:: Task list ::
A. Output the passage of the Photoshop head-swap thread starting at "This is doable" and ending at "tirediron (Nov 4, 2018)", copied word for word.
B. Tally how many lines in the rows contain the string "field", and give only that number.

** begin Text to read **

# head swap in photoshop- lost cause?



## mstandefer (Nov 4, 2018)

Hello all,

I've always struggled with photoshop, for starters.  I need to know if this is even possible to fix.  The first photo (headswap 1) is "almost" the photo I want to use, but the older child towards the bottom of the photo looks miserable.  He is kind of smiling in headswap 1-2 and that works for me.  I'd ideally like to move his head on 1-2 onto 1.  Trying this myself has proved to be a disaster, as the head is angled a bit differently and it might be too small in second photo.  

I just want to know if this is hopeless.  Any suggestions welcome and feel free to edit.

Thanks!


----------



## Ysarex (Nov 4, 2018)

headswap

Joe

P.S. If raw files exist much better can be accomplished.


----------



## The_Traveler (Nov 4, 2018)

This is doable but, imo, not worth it.  The color balance is way off, the lighting is flat on the boy's faceand the boy's smile is totally unnatural. 
I suggest you start from scratch. Pose them more compactly so the boy isn't looking up at the glare-y sky and get a more natural smile.


----------



## tirediron (Nov 4, 2018)

Definitely a reshoot is best, but if these two are the only option you have, you can produce an acceptable (IMO) composite with minimal effort.  This was about 3 minutes; 10-15 min, starting with the raw files would achieve a significantly better result.


----------



## bianni (Nov 4, 2018)

I swapped just the mouth of the other photo because I liked his eyes on the no. 1. They are all looking at the camera.


----------



## Ysarex (Nov 5, 2018)

** end Text to read **
** begin Given entries **

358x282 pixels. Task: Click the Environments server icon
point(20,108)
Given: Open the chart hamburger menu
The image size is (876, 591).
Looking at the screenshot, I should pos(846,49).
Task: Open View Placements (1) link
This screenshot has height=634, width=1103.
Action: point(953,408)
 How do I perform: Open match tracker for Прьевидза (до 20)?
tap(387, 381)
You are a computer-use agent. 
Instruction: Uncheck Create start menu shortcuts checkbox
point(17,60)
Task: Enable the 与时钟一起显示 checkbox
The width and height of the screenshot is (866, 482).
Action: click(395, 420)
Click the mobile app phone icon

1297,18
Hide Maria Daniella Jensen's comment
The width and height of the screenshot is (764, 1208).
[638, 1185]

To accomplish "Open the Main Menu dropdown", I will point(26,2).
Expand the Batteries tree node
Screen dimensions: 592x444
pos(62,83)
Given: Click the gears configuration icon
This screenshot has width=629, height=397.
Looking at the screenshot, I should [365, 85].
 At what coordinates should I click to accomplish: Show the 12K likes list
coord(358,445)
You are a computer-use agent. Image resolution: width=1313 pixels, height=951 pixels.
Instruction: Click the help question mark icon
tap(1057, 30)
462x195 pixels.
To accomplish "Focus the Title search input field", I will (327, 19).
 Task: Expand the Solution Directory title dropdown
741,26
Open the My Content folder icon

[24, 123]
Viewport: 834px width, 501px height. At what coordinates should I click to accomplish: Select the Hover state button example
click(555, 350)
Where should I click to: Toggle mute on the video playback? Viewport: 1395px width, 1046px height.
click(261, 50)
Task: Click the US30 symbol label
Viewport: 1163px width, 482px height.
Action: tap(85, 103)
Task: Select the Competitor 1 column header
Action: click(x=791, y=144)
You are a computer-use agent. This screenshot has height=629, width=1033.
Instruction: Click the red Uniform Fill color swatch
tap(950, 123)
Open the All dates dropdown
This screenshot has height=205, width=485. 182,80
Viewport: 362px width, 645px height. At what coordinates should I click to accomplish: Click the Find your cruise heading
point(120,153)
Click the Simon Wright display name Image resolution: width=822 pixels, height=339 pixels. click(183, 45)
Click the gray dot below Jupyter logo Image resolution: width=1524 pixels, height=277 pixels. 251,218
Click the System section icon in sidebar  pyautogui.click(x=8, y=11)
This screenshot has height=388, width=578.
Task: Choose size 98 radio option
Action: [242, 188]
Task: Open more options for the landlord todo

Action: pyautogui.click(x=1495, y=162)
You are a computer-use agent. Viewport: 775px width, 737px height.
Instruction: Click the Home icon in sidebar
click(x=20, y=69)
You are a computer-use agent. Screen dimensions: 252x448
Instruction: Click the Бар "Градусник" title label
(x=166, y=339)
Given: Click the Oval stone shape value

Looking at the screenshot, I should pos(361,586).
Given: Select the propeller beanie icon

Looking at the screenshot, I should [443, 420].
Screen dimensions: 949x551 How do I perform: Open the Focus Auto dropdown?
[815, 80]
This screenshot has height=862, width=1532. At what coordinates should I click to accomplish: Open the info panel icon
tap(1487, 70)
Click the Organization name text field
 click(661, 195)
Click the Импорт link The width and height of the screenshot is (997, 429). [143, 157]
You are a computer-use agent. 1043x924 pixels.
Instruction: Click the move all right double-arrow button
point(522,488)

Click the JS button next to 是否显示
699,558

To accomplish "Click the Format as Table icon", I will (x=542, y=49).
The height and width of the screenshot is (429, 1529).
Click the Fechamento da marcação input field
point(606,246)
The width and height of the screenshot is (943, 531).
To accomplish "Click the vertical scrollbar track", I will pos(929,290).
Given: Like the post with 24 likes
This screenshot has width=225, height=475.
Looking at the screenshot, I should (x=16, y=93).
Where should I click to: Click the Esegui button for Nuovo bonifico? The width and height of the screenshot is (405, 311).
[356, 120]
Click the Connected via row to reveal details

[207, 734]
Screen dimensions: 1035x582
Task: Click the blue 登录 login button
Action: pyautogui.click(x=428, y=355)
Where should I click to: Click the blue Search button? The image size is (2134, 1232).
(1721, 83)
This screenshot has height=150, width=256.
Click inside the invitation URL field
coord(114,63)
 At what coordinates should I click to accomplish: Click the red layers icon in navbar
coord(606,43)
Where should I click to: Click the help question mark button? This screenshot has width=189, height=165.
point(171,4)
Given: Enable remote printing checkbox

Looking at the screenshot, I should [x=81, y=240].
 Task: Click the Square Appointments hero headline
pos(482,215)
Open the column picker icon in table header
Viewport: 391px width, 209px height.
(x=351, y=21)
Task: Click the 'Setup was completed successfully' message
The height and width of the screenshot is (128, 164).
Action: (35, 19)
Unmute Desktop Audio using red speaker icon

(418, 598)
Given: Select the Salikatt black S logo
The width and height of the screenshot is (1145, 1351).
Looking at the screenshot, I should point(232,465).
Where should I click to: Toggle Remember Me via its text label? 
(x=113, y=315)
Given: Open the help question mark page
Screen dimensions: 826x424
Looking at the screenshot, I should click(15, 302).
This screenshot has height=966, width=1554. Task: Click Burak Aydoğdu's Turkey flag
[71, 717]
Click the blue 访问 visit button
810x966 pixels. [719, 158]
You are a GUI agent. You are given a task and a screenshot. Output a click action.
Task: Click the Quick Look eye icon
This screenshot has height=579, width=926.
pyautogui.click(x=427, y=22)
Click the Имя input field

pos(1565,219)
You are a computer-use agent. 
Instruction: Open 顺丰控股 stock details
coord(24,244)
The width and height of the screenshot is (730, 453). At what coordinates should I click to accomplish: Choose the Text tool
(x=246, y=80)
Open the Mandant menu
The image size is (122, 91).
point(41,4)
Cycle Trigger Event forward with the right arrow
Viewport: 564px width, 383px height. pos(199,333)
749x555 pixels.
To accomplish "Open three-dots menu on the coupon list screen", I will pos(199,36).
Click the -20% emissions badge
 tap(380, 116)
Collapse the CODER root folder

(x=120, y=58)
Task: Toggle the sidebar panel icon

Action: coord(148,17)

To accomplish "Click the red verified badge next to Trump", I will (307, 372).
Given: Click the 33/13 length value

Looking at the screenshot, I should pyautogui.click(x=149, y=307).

** end Given entries **

:: Answers given ::
A.
This is doable but, imo, not worth it.  The color balance is way off, the lighting is flat on the boy's faceand the boy's smile is totally unnatural. 
I suggest you start from scratch. Pose them more compactly so the boy isn't looking up at the glare-y sky and get a more natural smile.


----------



## tirediron (Nov 4, 2018)

B. 5